Published by under Doves & Chickens

Eurasian collared-dove (photo by Chuck Tague)

PABIRDS was a-buzz this month about a non-native species that’s rapidly expanding across North America.  Though not yet established in Pennsylvania this bird has been seen in New York City.   Will it get here soon?

Originally native to India, the Eurasian collared-dove (Streptopelia decaocto) is non-migratory but habitually disperses northwest when its population expands.  It began its conquest of North America by human accident when a breeder released his flock of 50 birds in the mid 1970s after some escaped during a burglary in New Providence, Bahamas.  As the population expanded in the Bahamas the doves looked northwest and found … Florida!  180 miles of ocean was not a barrier.  Eurasian collared-doves were found nesting south of Miami in 1982.

By now the Eurasian collared-dove is resident from Florida to Seattle, from southwestern Canada to northeastern Mexico.  The Northeast is the only chunk of the continent they haven’t conquered yet.  Considering that they prefer urban and suburban settings with bird feeders and trees, it’s only a matter for time before they completely cover the U.S.

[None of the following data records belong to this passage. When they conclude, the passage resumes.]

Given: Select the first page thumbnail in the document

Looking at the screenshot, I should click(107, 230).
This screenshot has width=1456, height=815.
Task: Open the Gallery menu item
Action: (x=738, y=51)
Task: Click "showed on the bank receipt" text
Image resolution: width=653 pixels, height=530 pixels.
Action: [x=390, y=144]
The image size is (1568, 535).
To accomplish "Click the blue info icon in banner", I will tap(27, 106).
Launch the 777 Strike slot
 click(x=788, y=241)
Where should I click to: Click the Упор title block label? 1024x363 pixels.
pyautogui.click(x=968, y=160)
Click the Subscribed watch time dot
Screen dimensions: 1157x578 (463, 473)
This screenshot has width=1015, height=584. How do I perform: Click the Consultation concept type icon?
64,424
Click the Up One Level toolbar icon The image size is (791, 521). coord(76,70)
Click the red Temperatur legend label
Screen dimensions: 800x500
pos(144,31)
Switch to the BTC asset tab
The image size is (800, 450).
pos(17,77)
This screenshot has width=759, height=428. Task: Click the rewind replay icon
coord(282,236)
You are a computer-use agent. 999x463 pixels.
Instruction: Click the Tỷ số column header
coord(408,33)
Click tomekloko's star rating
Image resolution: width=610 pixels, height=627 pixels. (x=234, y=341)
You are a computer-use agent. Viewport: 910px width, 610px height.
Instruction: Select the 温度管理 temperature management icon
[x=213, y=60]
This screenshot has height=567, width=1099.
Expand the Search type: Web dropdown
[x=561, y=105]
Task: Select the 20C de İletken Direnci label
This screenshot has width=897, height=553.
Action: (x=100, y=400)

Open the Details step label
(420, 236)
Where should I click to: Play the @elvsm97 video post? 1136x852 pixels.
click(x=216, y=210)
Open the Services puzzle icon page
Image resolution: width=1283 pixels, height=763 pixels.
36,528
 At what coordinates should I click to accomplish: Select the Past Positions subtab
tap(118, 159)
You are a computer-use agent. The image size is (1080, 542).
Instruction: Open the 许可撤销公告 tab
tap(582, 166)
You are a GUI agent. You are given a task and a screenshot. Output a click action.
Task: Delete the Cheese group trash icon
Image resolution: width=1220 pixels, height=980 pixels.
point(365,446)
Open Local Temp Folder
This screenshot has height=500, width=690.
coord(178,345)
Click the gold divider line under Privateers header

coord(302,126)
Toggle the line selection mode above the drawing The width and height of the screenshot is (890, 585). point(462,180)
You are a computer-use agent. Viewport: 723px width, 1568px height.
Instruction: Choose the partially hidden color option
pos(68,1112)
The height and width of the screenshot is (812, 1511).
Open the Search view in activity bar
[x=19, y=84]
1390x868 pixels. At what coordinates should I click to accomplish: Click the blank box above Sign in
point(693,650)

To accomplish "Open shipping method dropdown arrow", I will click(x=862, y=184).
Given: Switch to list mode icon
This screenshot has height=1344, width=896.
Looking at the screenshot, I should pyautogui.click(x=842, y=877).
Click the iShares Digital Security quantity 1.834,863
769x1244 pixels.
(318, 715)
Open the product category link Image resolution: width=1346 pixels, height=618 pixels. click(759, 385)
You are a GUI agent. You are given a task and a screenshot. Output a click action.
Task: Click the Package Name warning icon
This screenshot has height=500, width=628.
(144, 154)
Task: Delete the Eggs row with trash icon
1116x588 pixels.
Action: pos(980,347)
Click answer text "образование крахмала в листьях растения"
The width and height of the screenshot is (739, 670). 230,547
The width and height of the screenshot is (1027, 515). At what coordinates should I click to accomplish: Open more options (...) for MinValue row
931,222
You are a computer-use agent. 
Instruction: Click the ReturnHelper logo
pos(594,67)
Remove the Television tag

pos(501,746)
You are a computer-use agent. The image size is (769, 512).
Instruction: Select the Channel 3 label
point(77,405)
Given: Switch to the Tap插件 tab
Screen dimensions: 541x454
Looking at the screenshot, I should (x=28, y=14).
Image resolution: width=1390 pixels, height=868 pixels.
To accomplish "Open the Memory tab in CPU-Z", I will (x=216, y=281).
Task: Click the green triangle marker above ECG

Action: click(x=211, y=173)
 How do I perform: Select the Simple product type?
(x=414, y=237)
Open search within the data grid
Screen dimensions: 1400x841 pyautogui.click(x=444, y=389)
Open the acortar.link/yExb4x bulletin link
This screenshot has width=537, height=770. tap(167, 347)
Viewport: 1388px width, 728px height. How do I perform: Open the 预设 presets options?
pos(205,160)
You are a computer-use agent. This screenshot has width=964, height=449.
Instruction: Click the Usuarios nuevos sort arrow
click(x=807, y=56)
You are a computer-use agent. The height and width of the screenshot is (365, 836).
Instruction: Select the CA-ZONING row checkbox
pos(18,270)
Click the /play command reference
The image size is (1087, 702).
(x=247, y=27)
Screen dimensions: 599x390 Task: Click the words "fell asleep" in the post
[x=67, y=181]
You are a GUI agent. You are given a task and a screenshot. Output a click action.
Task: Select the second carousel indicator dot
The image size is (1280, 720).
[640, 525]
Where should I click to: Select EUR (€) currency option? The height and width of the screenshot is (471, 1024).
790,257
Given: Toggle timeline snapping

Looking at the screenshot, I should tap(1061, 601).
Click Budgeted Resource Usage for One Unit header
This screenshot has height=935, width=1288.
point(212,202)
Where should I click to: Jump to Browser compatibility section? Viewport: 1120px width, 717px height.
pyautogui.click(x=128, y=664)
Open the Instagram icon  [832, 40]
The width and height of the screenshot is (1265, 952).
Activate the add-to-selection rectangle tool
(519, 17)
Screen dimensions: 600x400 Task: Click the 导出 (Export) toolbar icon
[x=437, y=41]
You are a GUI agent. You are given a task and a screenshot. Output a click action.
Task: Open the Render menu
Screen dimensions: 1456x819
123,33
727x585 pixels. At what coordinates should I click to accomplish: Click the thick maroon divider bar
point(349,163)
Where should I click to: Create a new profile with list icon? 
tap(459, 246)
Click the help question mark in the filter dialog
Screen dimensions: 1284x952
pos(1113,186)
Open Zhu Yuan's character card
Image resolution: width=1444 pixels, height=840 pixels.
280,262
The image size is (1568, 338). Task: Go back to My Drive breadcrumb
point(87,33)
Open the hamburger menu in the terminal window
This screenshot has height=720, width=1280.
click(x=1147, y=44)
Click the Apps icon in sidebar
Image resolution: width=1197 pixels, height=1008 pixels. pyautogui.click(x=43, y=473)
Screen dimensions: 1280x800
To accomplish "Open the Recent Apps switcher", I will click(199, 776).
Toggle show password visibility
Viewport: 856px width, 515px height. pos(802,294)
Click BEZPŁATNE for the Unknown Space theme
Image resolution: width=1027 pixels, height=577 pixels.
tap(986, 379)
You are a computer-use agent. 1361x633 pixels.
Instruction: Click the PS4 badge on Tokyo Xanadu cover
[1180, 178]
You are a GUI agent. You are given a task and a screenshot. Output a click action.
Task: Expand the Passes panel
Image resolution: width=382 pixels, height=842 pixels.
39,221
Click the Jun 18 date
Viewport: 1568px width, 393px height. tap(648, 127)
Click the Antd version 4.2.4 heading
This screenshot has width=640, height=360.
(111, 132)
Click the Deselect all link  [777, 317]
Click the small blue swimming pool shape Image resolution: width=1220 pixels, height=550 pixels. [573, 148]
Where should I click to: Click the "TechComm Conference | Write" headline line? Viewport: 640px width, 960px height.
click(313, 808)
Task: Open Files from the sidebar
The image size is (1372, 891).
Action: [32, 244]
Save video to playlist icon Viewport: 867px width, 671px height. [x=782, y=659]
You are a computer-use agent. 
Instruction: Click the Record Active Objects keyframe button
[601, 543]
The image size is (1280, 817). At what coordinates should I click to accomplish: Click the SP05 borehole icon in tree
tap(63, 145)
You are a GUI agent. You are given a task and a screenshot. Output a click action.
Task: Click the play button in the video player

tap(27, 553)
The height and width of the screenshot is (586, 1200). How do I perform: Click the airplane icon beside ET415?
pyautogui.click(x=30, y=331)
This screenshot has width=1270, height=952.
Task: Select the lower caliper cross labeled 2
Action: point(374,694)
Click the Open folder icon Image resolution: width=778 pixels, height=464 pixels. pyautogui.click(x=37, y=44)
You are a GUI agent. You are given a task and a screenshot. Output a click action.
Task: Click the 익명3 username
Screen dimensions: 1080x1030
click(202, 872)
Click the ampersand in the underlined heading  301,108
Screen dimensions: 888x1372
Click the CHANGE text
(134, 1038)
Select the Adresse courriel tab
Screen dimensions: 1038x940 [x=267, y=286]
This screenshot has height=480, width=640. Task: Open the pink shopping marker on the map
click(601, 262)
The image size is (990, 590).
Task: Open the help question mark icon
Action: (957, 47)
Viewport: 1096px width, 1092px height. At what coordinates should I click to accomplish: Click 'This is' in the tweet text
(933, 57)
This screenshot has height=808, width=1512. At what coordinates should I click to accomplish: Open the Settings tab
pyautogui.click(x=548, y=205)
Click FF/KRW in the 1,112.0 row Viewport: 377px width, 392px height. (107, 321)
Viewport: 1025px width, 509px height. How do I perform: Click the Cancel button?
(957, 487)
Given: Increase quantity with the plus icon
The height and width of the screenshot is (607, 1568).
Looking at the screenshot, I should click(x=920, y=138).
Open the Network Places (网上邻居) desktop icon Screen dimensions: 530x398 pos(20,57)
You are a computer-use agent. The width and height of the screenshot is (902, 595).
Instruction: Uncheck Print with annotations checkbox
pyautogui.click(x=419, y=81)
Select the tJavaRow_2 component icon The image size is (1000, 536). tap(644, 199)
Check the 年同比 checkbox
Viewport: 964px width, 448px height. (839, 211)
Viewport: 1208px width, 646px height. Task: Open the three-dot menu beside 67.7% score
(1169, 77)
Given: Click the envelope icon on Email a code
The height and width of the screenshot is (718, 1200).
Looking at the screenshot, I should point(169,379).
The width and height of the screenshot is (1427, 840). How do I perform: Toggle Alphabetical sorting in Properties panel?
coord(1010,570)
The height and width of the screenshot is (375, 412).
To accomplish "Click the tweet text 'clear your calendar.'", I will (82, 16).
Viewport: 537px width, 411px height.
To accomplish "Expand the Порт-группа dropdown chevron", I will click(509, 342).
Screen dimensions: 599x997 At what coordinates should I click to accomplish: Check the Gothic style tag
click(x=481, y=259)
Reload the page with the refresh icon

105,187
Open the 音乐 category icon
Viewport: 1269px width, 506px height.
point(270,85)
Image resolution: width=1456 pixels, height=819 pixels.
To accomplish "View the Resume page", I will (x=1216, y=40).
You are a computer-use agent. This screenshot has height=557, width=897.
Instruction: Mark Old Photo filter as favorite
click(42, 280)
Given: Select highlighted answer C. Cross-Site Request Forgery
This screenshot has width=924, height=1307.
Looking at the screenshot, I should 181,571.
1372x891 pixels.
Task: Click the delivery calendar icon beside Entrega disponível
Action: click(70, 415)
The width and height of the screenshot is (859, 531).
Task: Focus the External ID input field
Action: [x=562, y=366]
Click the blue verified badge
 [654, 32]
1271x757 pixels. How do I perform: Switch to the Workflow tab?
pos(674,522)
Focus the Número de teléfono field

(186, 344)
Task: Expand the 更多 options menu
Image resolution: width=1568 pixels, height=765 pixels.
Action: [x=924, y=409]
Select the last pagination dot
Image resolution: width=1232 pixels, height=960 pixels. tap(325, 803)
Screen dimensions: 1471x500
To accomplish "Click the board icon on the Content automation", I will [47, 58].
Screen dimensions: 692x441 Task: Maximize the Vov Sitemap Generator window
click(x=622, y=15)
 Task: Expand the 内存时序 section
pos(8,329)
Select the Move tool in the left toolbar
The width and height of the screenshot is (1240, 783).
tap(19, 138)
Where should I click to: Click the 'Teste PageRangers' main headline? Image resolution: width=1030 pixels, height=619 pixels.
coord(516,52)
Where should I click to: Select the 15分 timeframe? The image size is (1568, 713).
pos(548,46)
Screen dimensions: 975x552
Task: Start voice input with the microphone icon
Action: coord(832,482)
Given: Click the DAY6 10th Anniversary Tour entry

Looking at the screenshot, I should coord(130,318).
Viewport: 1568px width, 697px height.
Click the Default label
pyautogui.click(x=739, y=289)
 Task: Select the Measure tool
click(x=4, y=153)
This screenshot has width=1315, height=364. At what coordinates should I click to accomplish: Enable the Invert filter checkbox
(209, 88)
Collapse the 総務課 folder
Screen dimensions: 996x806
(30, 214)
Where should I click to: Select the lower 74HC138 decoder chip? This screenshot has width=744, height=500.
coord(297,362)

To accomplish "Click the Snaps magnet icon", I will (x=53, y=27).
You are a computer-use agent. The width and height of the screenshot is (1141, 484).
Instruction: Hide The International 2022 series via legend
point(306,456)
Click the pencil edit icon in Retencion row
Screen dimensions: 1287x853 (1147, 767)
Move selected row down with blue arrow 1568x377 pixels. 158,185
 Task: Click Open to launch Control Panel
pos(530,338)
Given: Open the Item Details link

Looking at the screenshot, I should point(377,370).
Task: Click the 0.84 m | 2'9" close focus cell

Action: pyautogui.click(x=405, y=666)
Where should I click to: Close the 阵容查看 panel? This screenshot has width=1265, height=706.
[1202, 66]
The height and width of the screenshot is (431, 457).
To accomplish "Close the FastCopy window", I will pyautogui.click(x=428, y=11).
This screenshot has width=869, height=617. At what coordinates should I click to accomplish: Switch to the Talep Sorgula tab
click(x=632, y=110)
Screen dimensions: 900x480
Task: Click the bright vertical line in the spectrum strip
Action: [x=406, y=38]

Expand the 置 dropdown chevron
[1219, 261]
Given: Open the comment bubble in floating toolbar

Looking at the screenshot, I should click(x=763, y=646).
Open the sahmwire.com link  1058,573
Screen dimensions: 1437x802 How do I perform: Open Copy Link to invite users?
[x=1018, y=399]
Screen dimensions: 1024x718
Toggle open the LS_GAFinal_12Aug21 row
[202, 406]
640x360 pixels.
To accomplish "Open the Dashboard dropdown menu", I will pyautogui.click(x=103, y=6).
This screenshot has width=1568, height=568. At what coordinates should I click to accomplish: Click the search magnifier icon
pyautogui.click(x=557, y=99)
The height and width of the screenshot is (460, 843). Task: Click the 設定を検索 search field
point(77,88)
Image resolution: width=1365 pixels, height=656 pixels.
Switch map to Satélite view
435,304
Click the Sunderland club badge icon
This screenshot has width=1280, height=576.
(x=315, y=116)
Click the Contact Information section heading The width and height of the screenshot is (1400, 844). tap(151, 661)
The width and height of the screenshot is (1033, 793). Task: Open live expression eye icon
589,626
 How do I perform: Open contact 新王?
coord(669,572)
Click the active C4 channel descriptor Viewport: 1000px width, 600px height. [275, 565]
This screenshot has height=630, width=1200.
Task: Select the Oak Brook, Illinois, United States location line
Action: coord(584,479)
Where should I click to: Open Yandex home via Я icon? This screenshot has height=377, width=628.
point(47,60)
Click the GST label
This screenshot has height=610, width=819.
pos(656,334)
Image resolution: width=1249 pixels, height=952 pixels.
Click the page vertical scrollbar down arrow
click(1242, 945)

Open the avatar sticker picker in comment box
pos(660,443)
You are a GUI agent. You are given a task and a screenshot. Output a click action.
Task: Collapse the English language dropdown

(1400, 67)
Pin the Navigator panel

How do you recognize a Eurasian collared-dove?  They’re similar to mourning doves, pictured below, but bulkier with a black collar, a squared-off tail and, unlike escaped turtledoves, gray undertail vent feathers.  Here’s a photo of a Eurasian collared-dove in flight and here’s a mourning dove.  Notice the difference in tail shape.  The collared-dove’s three-coo song is different too.
Mourning dove (photo by Chuck Tague)

Some worry that Eurasian collared-doves will displace mourning doves but it doesn’t seem to be the case — at least in Florida where Cornell Lab’s Project Feederwatch studied both species in 2011.  Careful counts revealed that “Contrary to expectations researchers found that the abundance of native dove species was generally greater at sites with collared-doves than at sites without collared-doves.” Click here to read more.

What does the future hold for us?  Eurasian collared-doves are resident to the south and west.  They’re working their way up the coast and have made it to the Outer Banks of North Caorlina.  This month Vern Gauthier saw a pair in Lancaster County, PA.  They’ve been spotted in New York City.

Are they coming soon to Pittsburgh?  We should start watching!


(photos by Chuck Tague … who lives in Florida where Eurasian collared-doves are well established)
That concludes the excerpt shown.